Marguerite le dirigió una mirada ausente.
«¿Lo sabría Marcel?». La detective, suspicaz, tenía en cuenta que el intento de homicidio se había producido frente al domicilio de Pascal Rivas.
¿Casualidad?
¿Y quién era la presunta víctima desconocida que había desaparecido?
.
—¿Había visto algo así antes, doctor? —preguntó Marguerite, volviendo de sus propias reflexiones.
—¿Te refieres a esa tipología de suicidio? —quiso precisar el forense, aludiendo a la pastilla de cianuro—. Había oído hablar de casos parecidos. Me recuerda a los comandos de espías que se introducían tras las líneas enemigas en tiempo de guerra. Pero aquí y ahora resulta tan... exagerado. ¿Mafias rusas?
—¿Llevaba nuestro hombre el cuerpo tatuado? —indagó la detective.
—No.
—Entonces su alternativa queda descartada, doctor. ¿Portaba algún tipo de documentación?
Ahora intervino el policía:
—No, Marguerite.
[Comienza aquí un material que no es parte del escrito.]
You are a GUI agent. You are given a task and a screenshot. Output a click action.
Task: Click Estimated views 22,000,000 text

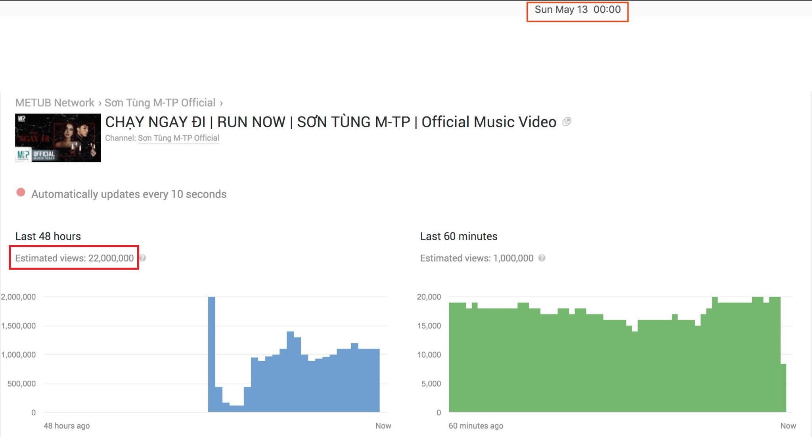coord(74,258)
No llevaba absolutamente nada.
La detective refunfuñó.
—¿Ni siquiera el arma?
—Tampoco. Estamos rastreando todo el recorrido que hizo el tipo para llegar hasta allí. En algún momento tuvo que deshacerse de la pistola. La encontraremos.
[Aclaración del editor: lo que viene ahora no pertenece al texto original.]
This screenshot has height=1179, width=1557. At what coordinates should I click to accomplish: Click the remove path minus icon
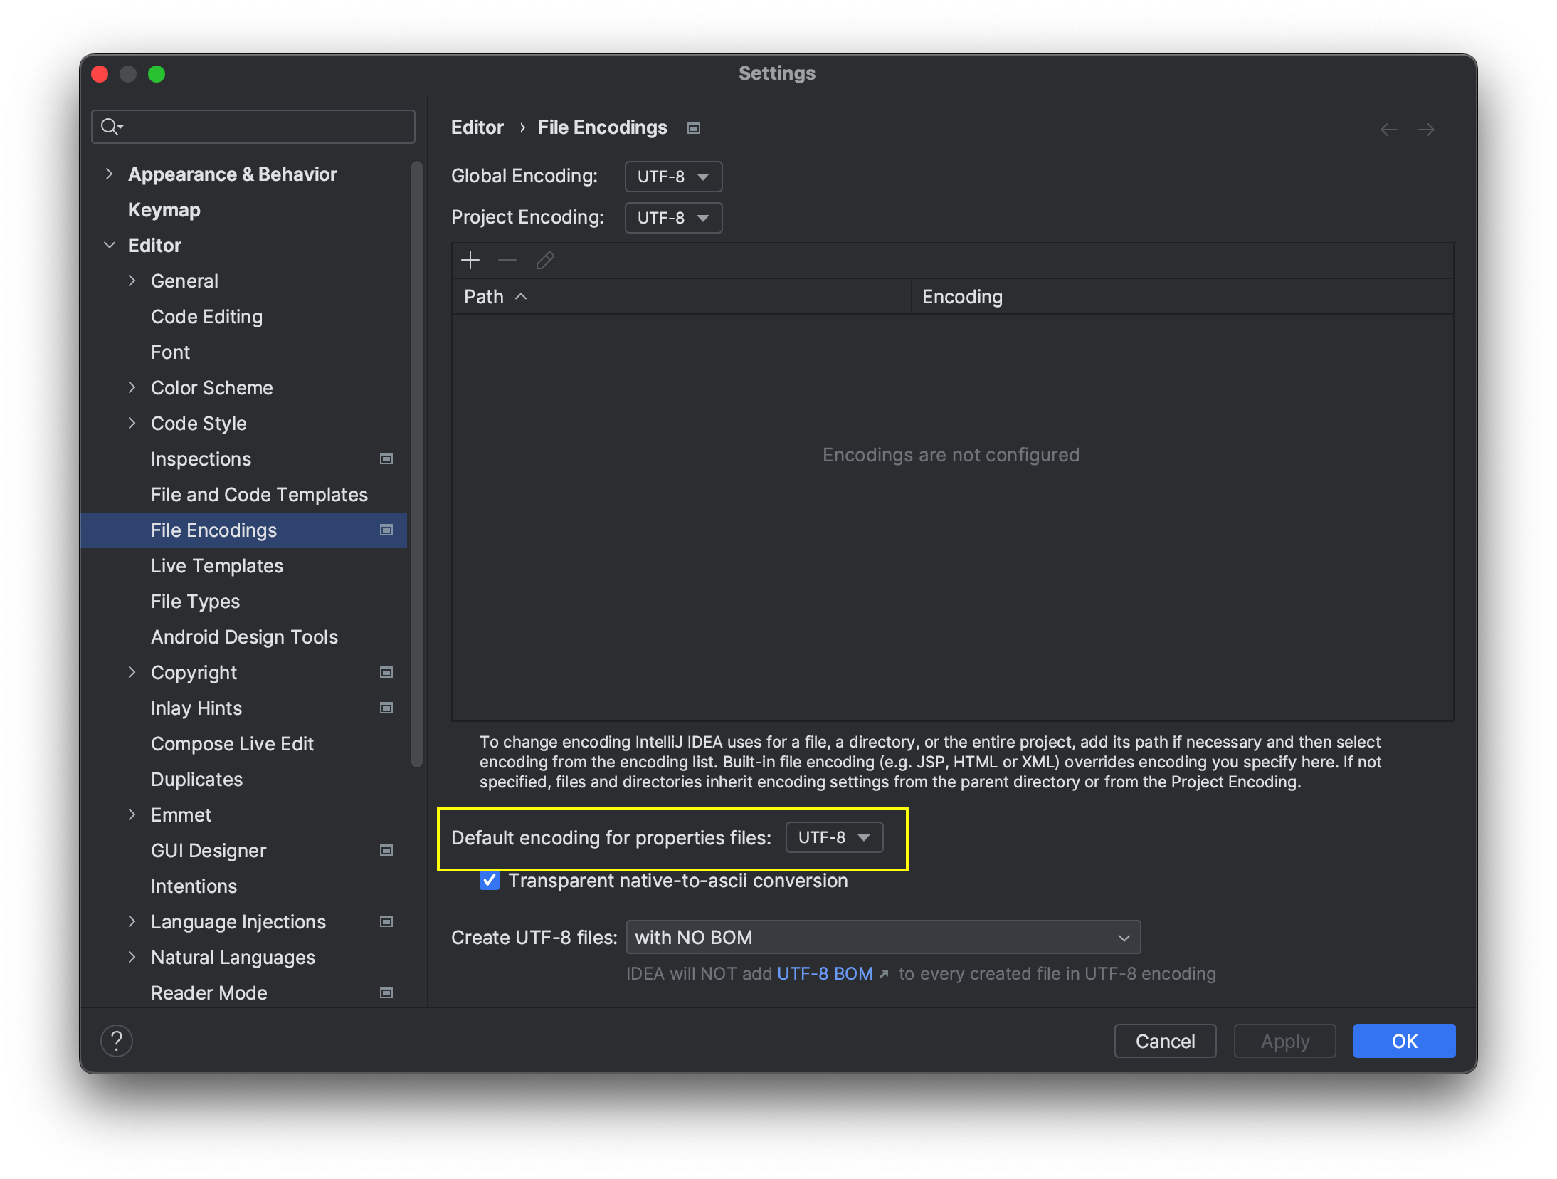pyautogui.click(x=507, y=261)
Daba igual; seguro que le habían borrado el número de serie. Y la munición, elegida entre las más comunes, tampoco arrojaría datos relevantes.
Así funcionaban los profesionales.
—¿Qué van a hacer ahora? —preguntó el forense.
Marguerite se giró hacia él.
—Supongo que habrán tomado las huellas dactilares al cadáver, así que iremos a la comisaría para escanearlas y comprobar en la base de datos si ese hombre está fichado.
La escasa convicción con la que ella se había referido a aquel trámite dejaba clara la nula esperanza que Marguerite depositaba en ese recurso. Los profesionales, los mercenarios, eran siempre criminales invisibles, sin pasado ni futuro. Solo disponían de un furtivo presente que al morir se llevaban consigo.
No sacarían nada del cuerpo que aún permanecía tendido sobre una acera de París. Ella estaba dispuesta a jurarlo. Más le valdría preparar una versión que justificase ante sus jefes su presencia fuera de servicio en un edificio abandonado. Tuvo clara su adaptación de los hechos: había oído ruidos raros mientras paseaba cerca, por lo que, tras comprobar que alguien había forzado el candado, había decidido entrar a comprobar qué estaba ocurriendo. Con aquella sucinta explicación, Marguerite acallaría las impertinentes bocas de sus superiores. Y podría seguir trabajando en paz.
Lo verdaderamente extraño era que Marcel Laville no se hubiese presentado allí. Qué raro que no hubiera olfateado a tiempo aquellos misteriosos acontecimientos. Marguerite se mostró contrariada ante aquella sorprendente ausencia. Le habría gustado tenerlo cerca.
Sonrió con ironía, percatándose de que le daba miedo imaginar qué estaría haciendo Marcel en esos momentos, qué innombrable cometido le habría impedido presentarse con puntualidad en el exacto lugar donde había caído el agresor anónimo.